**Work task:** Reproduce the L’Oréal passage below between "Our team also" and "the cosmetics sector?", inclusive, renaming "start-up accelerator" as "business incubator" throughout.

L’Oréal is a company very committed to its employees and its consumers, especially in the situation we live in marked by Covid-19. Regarding the business, we have noticed seasonality in the products being sold. We have seen a cycle where sales go down at the beginning and then go up in basic needs, such as shampoo or hand cream due to the dryness caused by soap and alcohol, and everything you can do at home, like hair colouring and facial treatments for example. So ecommerce has gone up a lot compared to stores that are currently closed, and digital strategy is now crucial to enable us to communicate with our consumers. Now there is more livestreaming, tips, ‘how to’ and so on, which is designed to show people what they can do at home. In short, the priorities and means change, but the relationship with consumers persists. Health and making sure everyone is safe is the number one priority for L’Oréal, but at the same time we have the chance to talk to our consumers on a one-on-one basis in confidence and bring them added value in this situation.
As far as telecommuting is concerned, most of the actions are carried out by Teams and communication has to be more structured and to the point with short and snappy meetings which enable us to meet targets. Organisation is particularly significant at this time along with remote leadership to set priorities week by week.
-Speaking of digital transformation, how is the company addressing all the changes that are in store?
Our team also manages an innovation programme with a start-up accelerator that allows us to give them advice regarding the beauty market, to learn from and give feedback to each other. Ethics, sustainability… these are trends that are coming on strong, but it’s an environment that changes all the time. Consumers change, too. Covid-19, for example, has changed how we interact and shop and maybe our values as well.
-What are your biggest challenges in the cosmetics sector?

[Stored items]
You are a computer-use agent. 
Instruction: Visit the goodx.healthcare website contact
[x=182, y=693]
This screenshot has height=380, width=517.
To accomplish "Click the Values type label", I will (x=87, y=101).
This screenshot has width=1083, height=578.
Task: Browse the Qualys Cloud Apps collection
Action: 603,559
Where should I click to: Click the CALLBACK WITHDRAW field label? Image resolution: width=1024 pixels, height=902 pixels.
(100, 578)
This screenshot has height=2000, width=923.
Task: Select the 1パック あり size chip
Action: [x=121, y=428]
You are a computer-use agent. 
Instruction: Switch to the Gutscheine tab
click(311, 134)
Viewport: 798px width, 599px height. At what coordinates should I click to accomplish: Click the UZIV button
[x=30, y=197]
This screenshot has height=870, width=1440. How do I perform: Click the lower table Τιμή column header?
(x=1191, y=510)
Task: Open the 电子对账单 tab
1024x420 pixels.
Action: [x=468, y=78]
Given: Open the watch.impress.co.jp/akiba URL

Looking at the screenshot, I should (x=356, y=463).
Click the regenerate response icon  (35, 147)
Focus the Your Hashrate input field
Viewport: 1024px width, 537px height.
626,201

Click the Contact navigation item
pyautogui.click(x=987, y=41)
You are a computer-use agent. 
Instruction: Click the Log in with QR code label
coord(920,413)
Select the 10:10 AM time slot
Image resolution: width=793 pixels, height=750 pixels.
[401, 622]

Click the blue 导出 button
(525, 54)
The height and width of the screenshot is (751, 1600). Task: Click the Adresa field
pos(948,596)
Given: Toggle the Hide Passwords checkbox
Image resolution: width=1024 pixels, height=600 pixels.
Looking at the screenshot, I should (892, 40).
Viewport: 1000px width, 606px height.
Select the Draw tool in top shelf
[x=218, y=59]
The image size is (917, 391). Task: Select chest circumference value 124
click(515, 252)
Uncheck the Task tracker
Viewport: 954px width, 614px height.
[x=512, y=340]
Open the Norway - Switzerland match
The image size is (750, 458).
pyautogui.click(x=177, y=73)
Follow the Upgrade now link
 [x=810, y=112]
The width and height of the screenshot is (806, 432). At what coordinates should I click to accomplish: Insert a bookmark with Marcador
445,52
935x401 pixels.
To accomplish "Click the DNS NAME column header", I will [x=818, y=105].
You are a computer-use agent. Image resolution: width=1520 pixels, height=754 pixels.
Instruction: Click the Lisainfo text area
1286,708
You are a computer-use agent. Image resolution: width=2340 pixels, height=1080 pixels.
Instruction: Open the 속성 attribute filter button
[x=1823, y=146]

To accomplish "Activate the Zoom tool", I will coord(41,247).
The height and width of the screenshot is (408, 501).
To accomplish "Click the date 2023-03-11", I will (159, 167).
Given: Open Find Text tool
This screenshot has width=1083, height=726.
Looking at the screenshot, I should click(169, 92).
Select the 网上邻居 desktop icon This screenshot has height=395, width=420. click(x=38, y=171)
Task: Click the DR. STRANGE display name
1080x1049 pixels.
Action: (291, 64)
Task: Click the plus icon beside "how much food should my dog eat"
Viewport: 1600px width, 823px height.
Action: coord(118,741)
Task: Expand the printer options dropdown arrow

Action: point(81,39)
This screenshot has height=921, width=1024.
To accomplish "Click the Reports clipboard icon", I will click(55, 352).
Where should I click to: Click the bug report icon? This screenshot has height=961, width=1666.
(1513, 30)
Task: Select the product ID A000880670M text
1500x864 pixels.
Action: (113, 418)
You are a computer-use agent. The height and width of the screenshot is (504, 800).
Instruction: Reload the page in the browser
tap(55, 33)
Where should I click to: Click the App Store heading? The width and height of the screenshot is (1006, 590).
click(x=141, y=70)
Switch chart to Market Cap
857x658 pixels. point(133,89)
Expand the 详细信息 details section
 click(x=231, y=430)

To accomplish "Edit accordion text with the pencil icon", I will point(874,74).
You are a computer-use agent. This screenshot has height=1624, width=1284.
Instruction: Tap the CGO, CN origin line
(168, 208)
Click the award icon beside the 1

**Final answer:**
Our team also manages an innovation programme with a business incubator that allows us to give them advice regarding the beauty market, to learn from and give feedback to each other. Ethics, sustainability… these are trends that are coming on strong, but it’s an environment that changes all the time. Consumers change, too. Covid-19, for example, has changed how we interact and shop and maybe our values as well.
-What are your biggest challenges in the cosmetics sector?